In the realm of my many ghostly experiences, this one stands out as the most haunting and profound…
One night, I was immersed in slumber when I suddenly awoke, gripped by an alarming realization—I was struggling to draw breath. As an individual with several feline companions (a common trait among those attuned to the psychic), I was accustomed to their occasional tendency to perch on my face while I slept. In my half-conscious state, I attributed my breathlessness to this familiar scenario. A sage once remarked to me that if cats were larger, they’d view us as prey. Humorously unsettling, indeed. 🙂
However, as my senses sharpened, I discerned a more unsettling truth—I couldn’t budge, trapped in a chilling state of immobility. Adding to the eerie tableau, my own pillow appeared to be the culprit, pressed insistently against my face. Curled on my side, the pillow I had my head upon was inexplicably folded over my countenance. I surmised that perhaps a cat had inadvertently taken refuge underneath, but this proved an erroneous assumption.
A surge of panic swelled within me—I was both immobilized and gasping for air. The pillow wasn’t merely resting on my face; it was exerting pressure, bearing down on me. Summoning every ounce of strength, I managed a slight, hesitant movement of my head.
In a matter of seconds, the pillow released its grip, tumbling from my face. Standing beside my bed, a towering, slender figure greeted my gaze—a specter, a visage of “Death” draped in resplendent white. Cloaked in a long, voluminous hooded robe that shrouded all but the hands, the figure bore an air of ethereal enigma. Instead of a face, I beheld a spectral expanse of pure white.
In an instant, the figure lunged, seizing my bedspread and drawing it over my face, initiating a chilling reenactment of my prior suffocation. I wrestled with the dread that this entity sought my demise—I was compelled to act. Yet, once again, I was ensnared in paralysis.

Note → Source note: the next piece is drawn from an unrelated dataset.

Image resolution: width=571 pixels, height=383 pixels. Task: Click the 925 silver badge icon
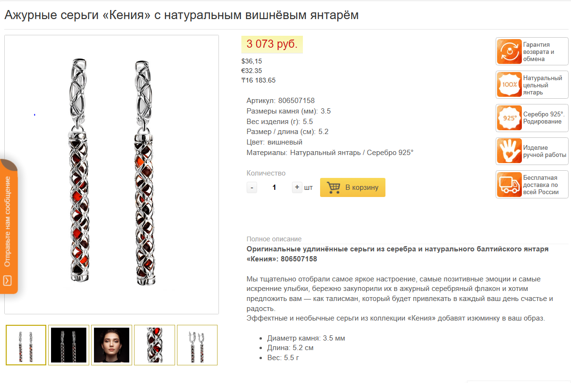pos(509,118)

Recalling my recent foray into studying auras, a spark of hope ignited within me. Summoning my inner strength, I envisioned an impenetrable energy field enveloping me. As this protective sphere solidified, I directed it with unwavering intensity toward the intruding figure near my bedside.

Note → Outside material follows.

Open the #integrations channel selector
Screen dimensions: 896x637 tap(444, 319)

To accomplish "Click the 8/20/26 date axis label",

Suddenly, the bedspread was yanked away with a force that almost sent it cascading to the floor. Before my eyes, the entity recoiled, diminishing rapidly until it vanished from sight. Liberated from its grip, I regained my ability to move, hastily springing from the bed. Illuminating the room with every available light, my anguished screams echoed through the darkness as I grappled with the lingering terror.
For days, I was trapped in an emotional vortex, oscillating between tearful lament and unrelenting fear. The conviction that something malevolent had attempted to claim my life remained unshakable. Work and daily life were eclipsed by this haunting encounter. It took weeks to muster the courage to re-enter my bedroom, and even longer to sleep without the sanctuary of every available light.
In the face of this traumatic event, acquaintances wondered how I could endure remaining in the same space. My response? Evading malevolence is not achieved by geographical relocation; it follows relentlessly. This encounter transpired in April 2002 an indelible imprint on my psyche that time cannot erase.